Hunger nagged at her, reminding Evelina that she’d drained her power. And it wasn’t just hunger for food, but for darker things. She shoved it down, cursing Magnus for burdening her with the need. Death in battle had been too good an end for him.

She reached the bench by the library, the cold feeling more like November than September. Nevertheless, she sat down on the wooden seat, scanning the quadrangle. There were people hurrying between buildings, but their heads were down against the wind. No one was looking her way. She twisted around. Behind the ornate black iron frame of the bench, there was a gap in the mortar of the library wall. Between two of the smooth gray stones, she could just make out a corner of paper. She slipped off her glove for a better grip and tugged. The bundle of pages was fat and didn’t want to move. Dr. Watson must have wedged it in with force. Swearing under her breath, Evelina turned back to the quadrangle, taking another look around. A knot of students was coming her way. She tugged again, and the paper tore.

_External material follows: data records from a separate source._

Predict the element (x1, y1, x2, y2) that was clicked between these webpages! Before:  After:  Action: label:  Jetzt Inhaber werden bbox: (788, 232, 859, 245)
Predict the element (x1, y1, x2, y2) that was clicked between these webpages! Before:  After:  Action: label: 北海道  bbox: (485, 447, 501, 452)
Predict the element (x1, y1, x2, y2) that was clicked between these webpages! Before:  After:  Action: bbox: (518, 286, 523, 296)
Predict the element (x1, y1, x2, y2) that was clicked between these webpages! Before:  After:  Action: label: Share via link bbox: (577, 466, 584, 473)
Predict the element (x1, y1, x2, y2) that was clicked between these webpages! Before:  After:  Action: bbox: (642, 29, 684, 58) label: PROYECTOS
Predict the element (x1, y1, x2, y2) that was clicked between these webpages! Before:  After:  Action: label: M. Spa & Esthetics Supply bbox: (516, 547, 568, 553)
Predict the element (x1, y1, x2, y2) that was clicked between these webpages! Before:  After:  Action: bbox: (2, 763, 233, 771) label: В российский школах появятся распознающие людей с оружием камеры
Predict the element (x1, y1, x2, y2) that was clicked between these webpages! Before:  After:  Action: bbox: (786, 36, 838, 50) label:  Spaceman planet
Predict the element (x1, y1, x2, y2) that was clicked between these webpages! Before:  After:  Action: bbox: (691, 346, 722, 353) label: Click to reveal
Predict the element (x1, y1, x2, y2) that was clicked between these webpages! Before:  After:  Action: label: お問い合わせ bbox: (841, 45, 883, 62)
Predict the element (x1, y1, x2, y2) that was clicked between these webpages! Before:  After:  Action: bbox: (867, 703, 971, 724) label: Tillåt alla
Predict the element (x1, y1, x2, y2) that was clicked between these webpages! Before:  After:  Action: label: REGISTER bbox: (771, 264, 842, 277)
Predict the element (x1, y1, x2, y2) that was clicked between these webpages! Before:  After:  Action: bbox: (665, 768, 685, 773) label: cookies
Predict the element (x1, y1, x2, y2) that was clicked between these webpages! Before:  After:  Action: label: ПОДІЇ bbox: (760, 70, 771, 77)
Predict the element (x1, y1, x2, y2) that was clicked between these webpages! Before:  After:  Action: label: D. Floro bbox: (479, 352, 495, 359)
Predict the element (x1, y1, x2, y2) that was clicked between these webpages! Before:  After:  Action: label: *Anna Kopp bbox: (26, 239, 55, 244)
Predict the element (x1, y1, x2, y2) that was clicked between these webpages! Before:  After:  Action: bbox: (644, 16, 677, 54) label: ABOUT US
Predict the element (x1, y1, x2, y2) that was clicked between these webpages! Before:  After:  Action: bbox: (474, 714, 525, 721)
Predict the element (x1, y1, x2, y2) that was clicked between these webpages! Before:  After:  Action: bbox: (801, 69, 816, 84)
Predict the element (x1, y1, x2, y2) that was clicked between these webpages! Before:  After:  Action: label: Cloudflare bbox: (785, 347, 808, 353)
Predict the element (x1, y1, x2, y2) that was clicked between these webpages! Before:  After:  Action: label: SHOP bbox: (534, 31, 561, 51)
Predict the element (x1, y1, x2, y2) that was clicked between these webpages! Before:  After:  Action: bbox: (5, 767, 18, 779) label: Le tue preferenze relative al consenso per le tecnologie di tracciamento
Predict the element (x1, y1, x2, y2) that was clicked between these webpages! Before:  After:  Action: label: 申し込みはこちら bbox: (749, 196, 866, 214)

The other girls were too close now. Evelina dropped her glove, giving herself an excuse to fumble about for it until they had gone. Then she turned, jammed her fingers into the crack, and pulled out the packet with no regard for skin or the condition of her fingernails. She slipped the pages into her pocket and started back for her rooms in a better mood than she had been in all day.

It lasted until she opened the packet and started to read.